IL PESO ABNORME DEL PRESENTE
Il present continous a cui ci costringe la stringente morsa del virus, porta alla riflessione se sia giusto o meno pensare la nostra epoca come in ottica di presentismo o sobbarcarci il carico morale di presenziare sì al nostro tempo ma con la schiena al passato e il volto e lo sguardo a un futuro più roseo. Del futuro per ora non c’è nessuna traccia e il passato è malinconia di un tempo logico costruito su basi solide e certezze oggi naufragate miseramente. Non ci resta allora che abbracciare il dispotismo del presente e mettere la parola fine alla tradizione e alle catene nostalgiche della memoria mentre cadiamo nell’incapacità di ricordare gli sbagli e i pregi del passato per fare tesoro e sperimentare nuove forme identitarie maggiormente atte ad affrontare eventi dolorosi. Il passato però non è una terra straniera ma è sempre più prossimo grazie ai continui flashback di una memoria che non vuole arrendersi e continua a declinare fatti del passato in fattoidi del presente. Il dispotismo dei fattoidi prefigura una società che subisce in continuazione attacchi alle poche certezze acquisite, individui sempre più supini a subire falsità ideologiche e pregiudizi di ogni sorta, convinti che una società costruita sulla vox populi sia sempre meglio della messa alla prova della verità.

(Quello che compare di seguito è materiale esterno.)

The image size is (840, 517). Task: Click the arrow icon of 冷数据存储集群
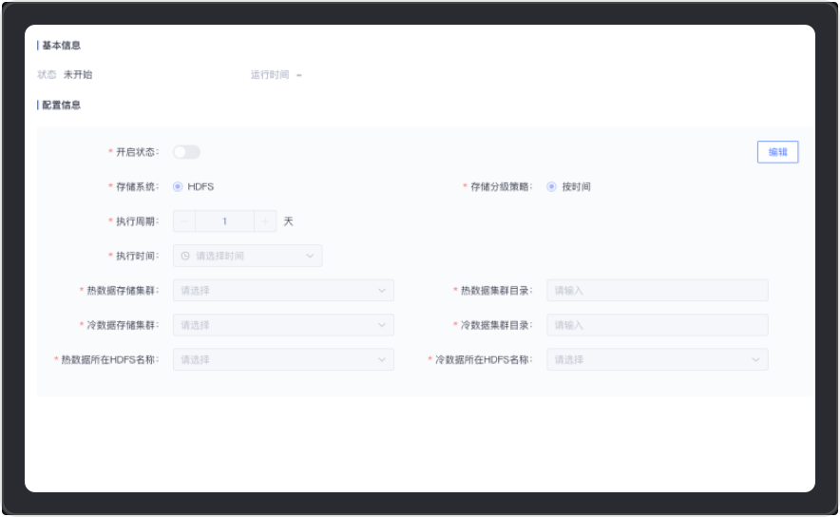point(382,325)
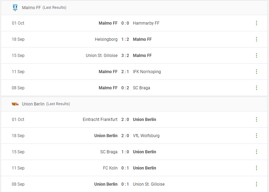This screenshot has width=269, height=192.
Task: Select the Helsingborg team name
Action: (106, 39)
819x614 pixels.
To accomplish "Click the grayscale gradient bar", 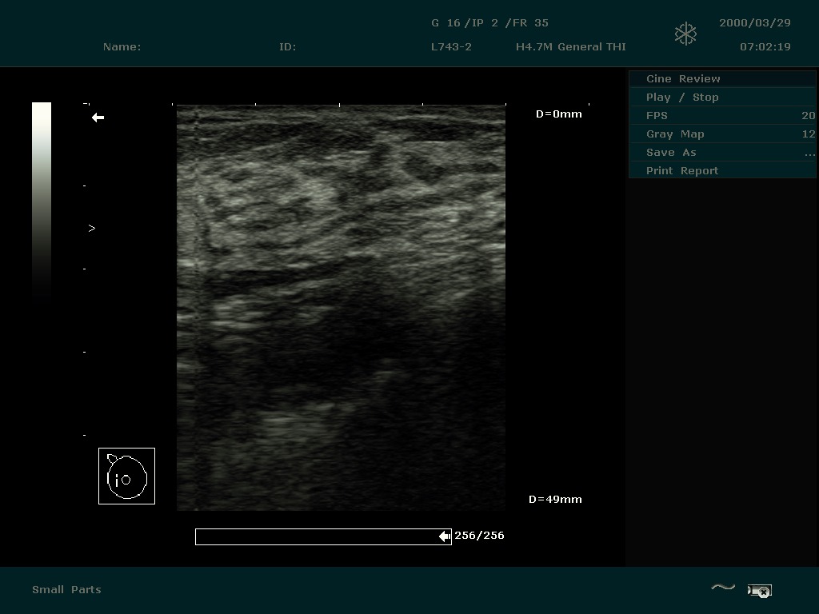I will pos(42,200).
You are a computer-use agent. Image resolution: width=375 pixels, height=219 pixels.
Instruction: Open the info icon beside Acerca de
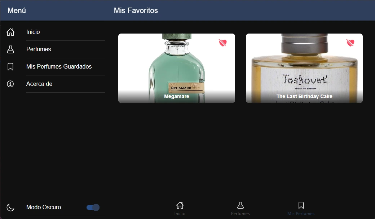pos(10,84)
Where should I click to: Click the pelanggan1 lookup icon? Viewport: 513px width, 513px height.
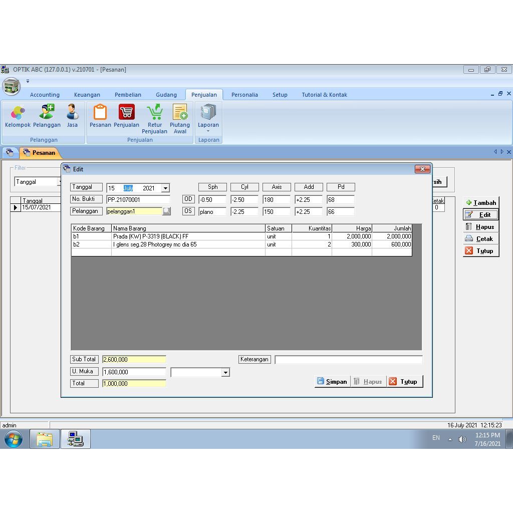tap(167, 211)
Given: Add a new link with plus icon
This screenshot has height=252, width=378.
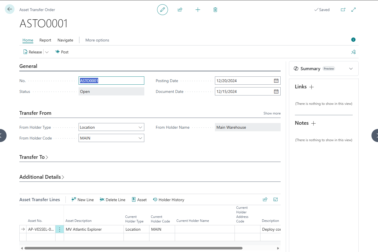Looking at the screenshot, I should (311, 87).
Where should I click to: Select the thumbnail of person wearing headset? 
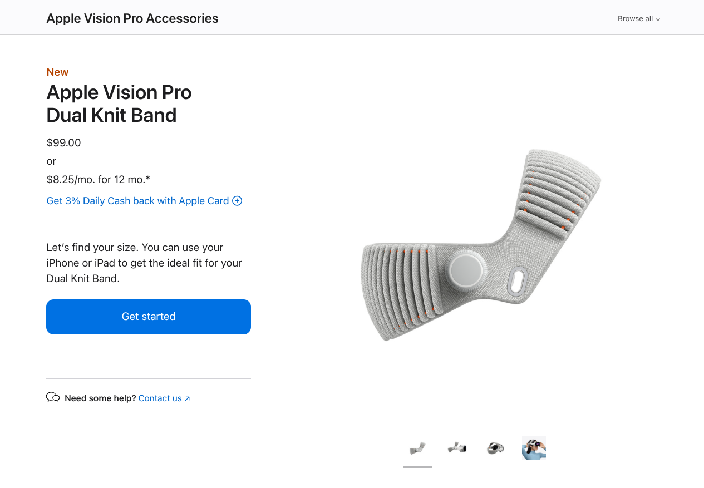point(534,448)
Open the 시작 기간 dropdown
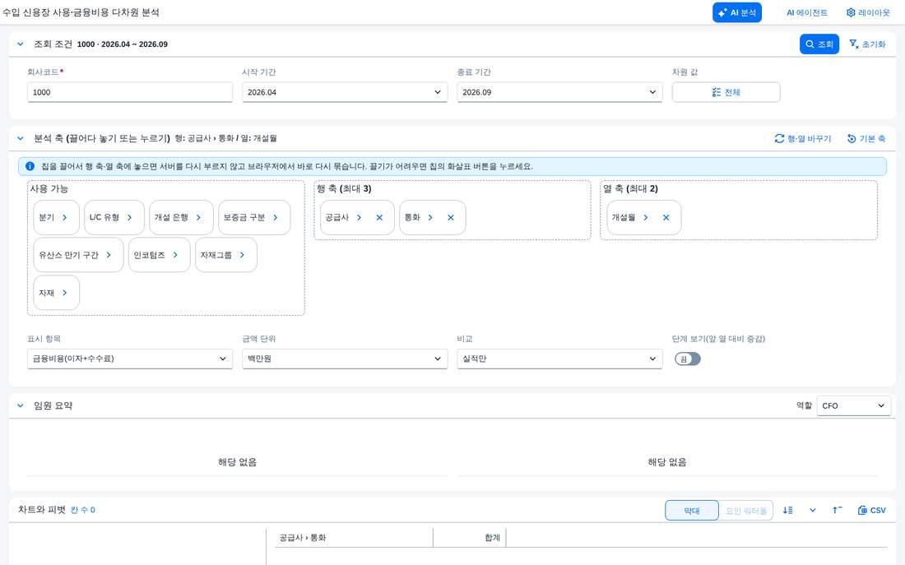Screen dimensions: 905x565 pos(345,92)
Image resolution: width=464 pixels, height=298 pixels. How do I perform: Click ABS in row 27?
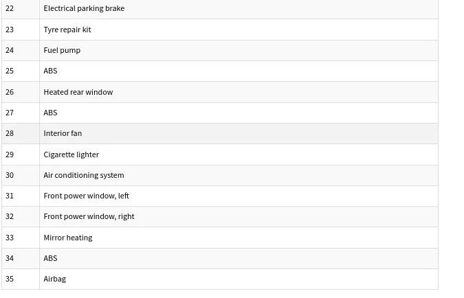click(x=50, y=113)
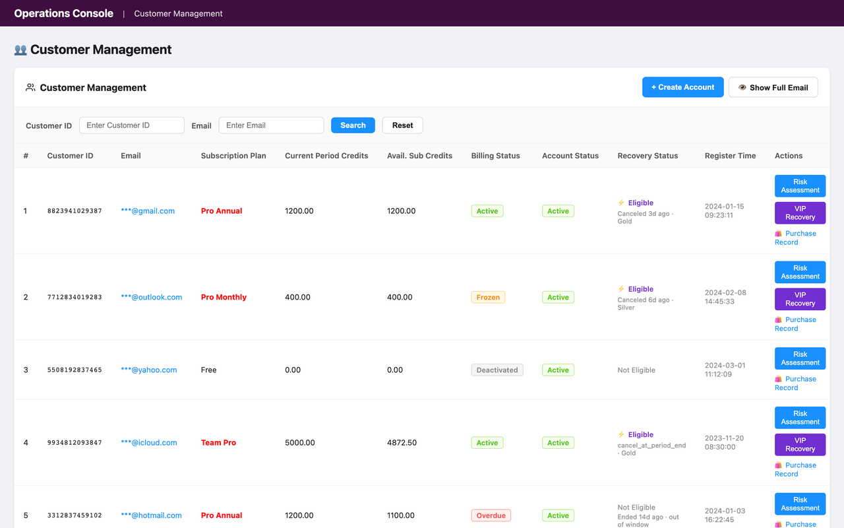Screen dimensions: 844x528
Task: Click the Frozen billing status badge
Action: coord(488,297)
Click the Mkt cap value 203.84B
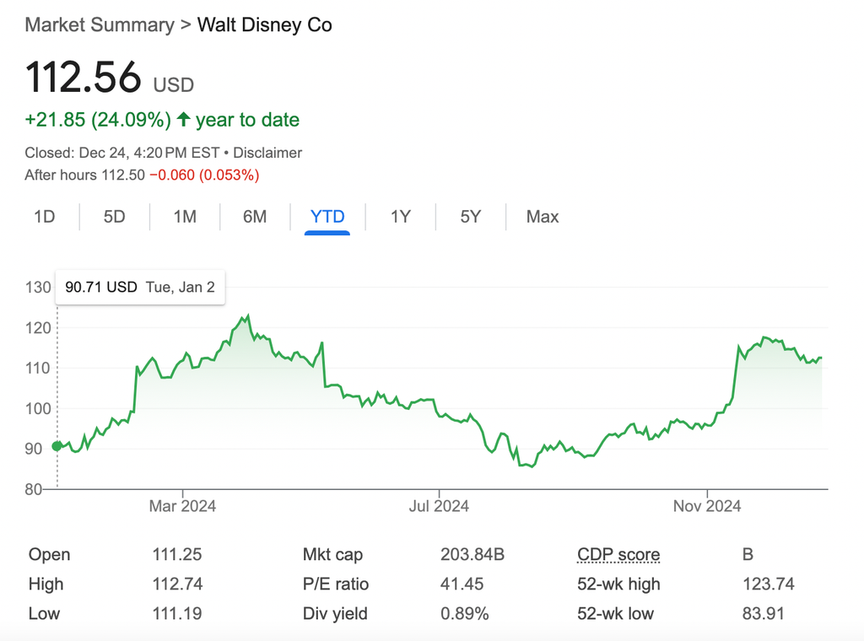864x641 pixels. click(473, 554)
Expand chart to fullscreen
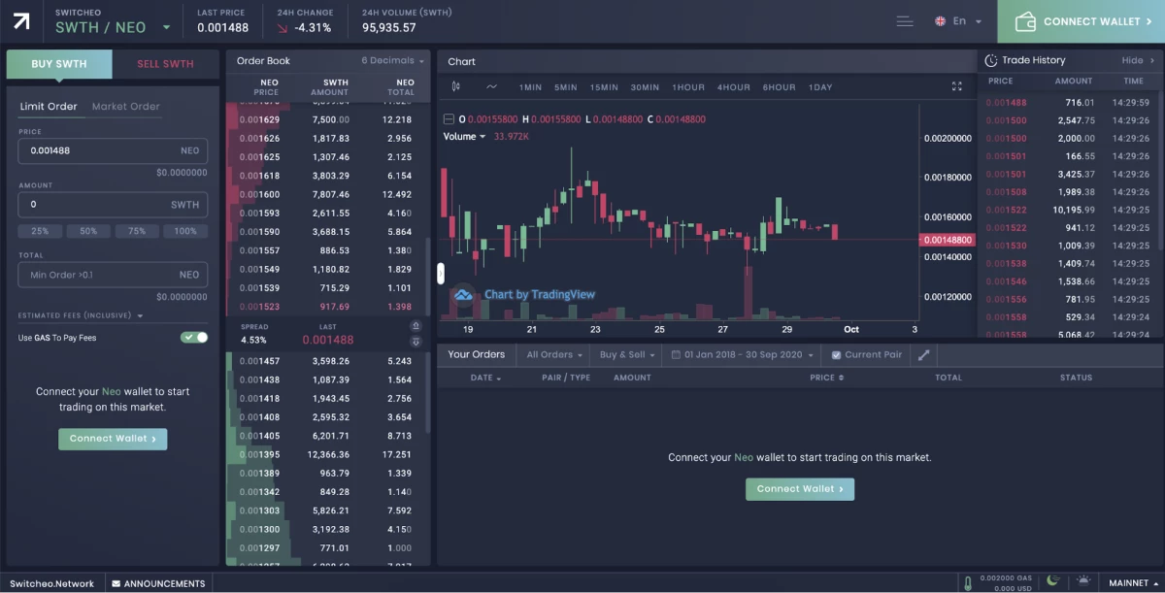The width and height of the screenshot is (1165, 593). pos(956,87)
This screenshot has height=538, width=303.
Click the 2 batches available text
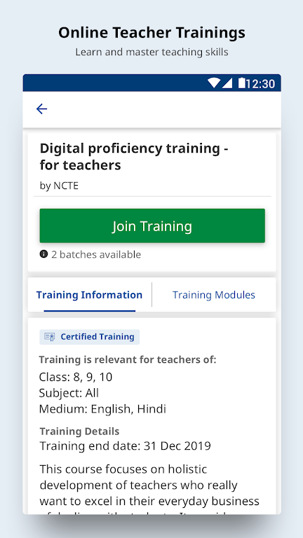(96, 254)
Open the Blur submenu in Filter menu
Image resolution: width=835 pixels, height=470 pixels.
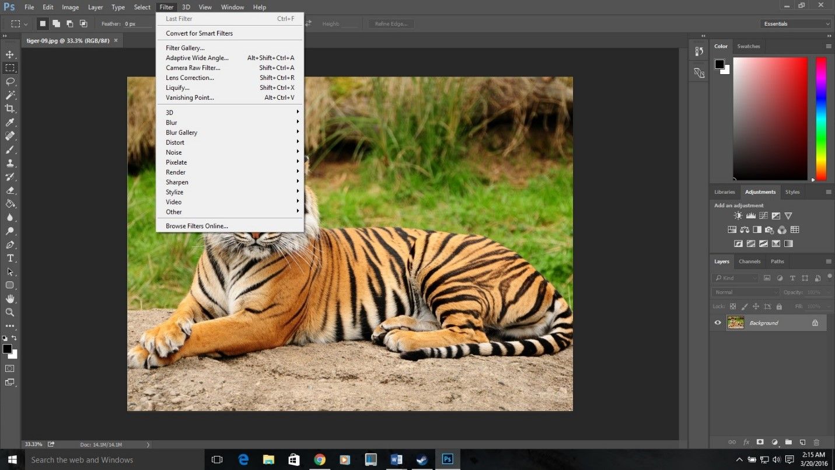[x=172, y=123]
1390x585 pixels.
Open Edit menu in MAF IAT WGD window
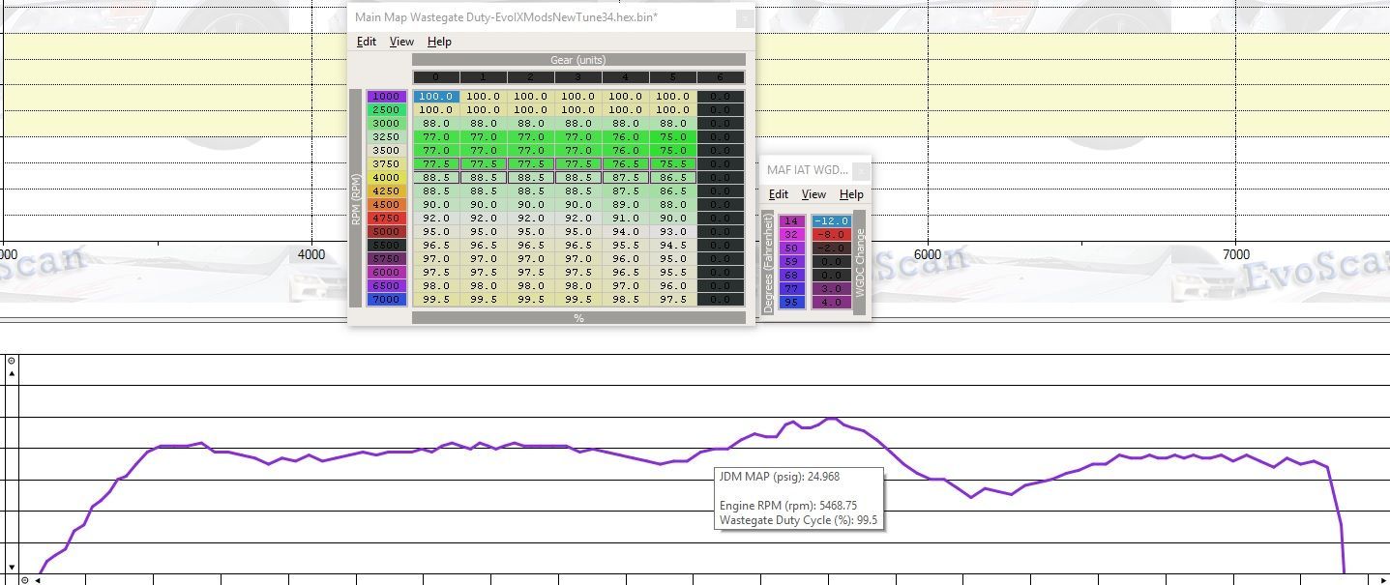[778, 194]
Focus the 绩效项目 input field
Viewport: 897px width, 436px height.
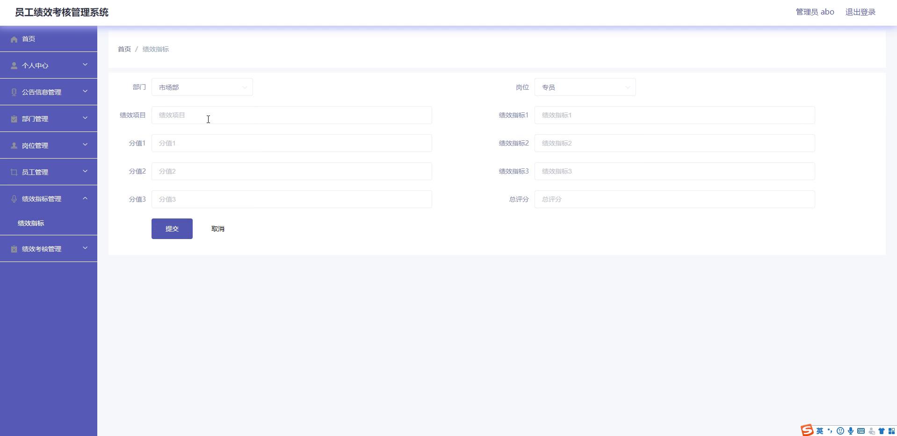[x=291, y=115]
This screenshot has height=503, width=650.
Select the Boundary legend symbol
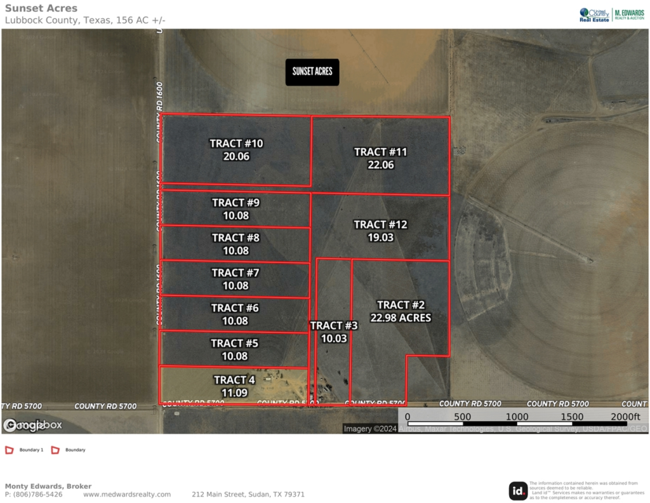(56, 449)
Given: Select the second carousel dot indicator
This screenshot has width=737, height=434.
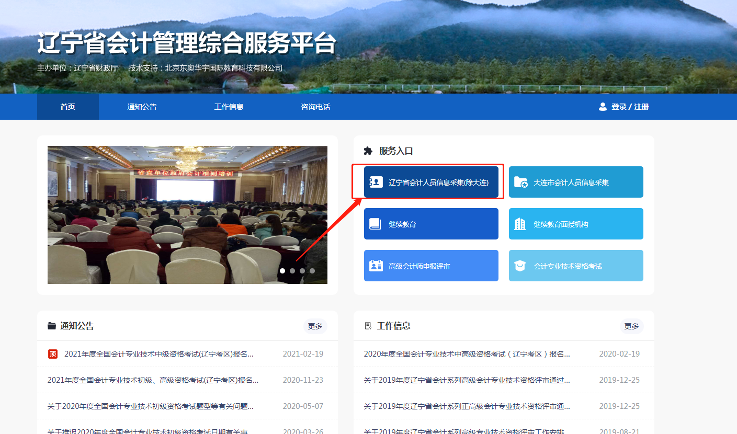Looking at the screenshot, I should coord(292,271).
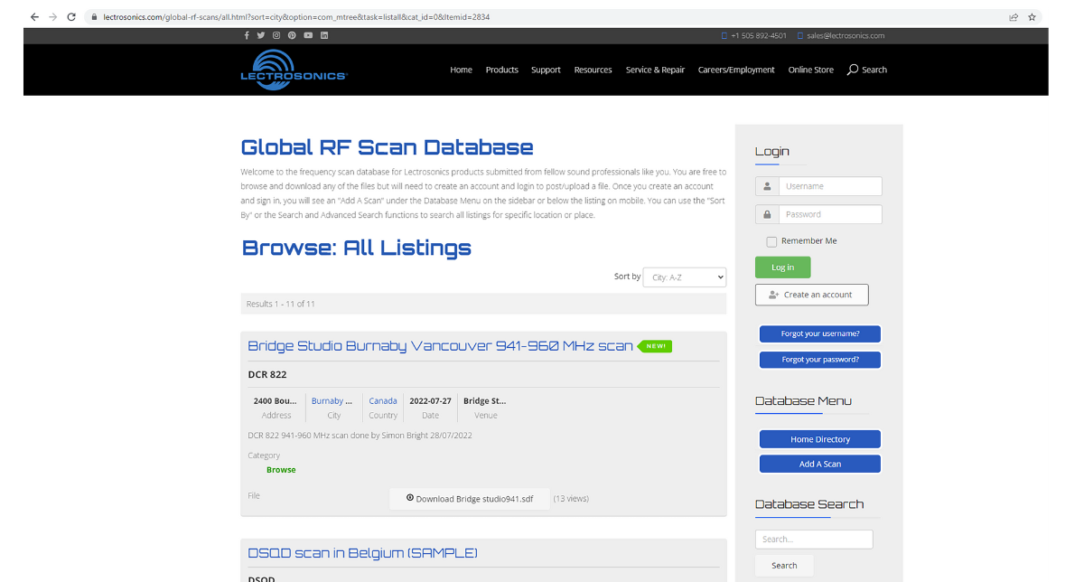Screen dimensions: 1084x582
Task: Click the YouTube channel icon
Action: (308, 34)
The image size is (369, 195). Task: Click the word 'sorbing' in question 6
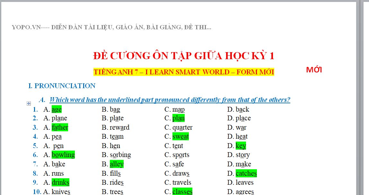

L’iperbolico del racconto postmoderno invade allora compiacente e compiaciuto attraverso gli schermi del racconto per immagini di un’epoca he di storico ha ormai ben poco, sintesi di un tempo sofferente e della crisi di uno spazio pubblico concentrato e sintetico su piattaforme in cui tutto e il contrario di tutto sono la chiave di volta per l’ermeneutica del presente e il racconto distopico del futuro. Ecco nuovamente il ricorso a chiavi interpretative e deduttive appartenenti al passato per spiegare gli eventi contemporanei: segni, tracce e simboli declinate attraverso le logiche del consumo e della cannibalizzazione di ogni ambito e scenario che si trasformano in un assordante rumore virtuale, di tastiere, schermi, solitudini onnivore di immagini e informazioni pronte a sedimentarsi in singole narrazioni di esperienze casalinghe.
Torniamo indietro a passo di gambero ad abitare nuovamente, testardamente, obbligatoriamente quelli ambiti a cui pensavamo di non dover far ricorso per necessità lavorativa, affettiva, quotidiana. Lo spazio ibrido del web diventa la calda dimora in cui celebrare il linguaggio intimista, la biografia delle piccole cose, l’esercizio di una memoria smarrita di un affetto e di un carico umano e sentimentale con cui fare i conti per fermare la paura.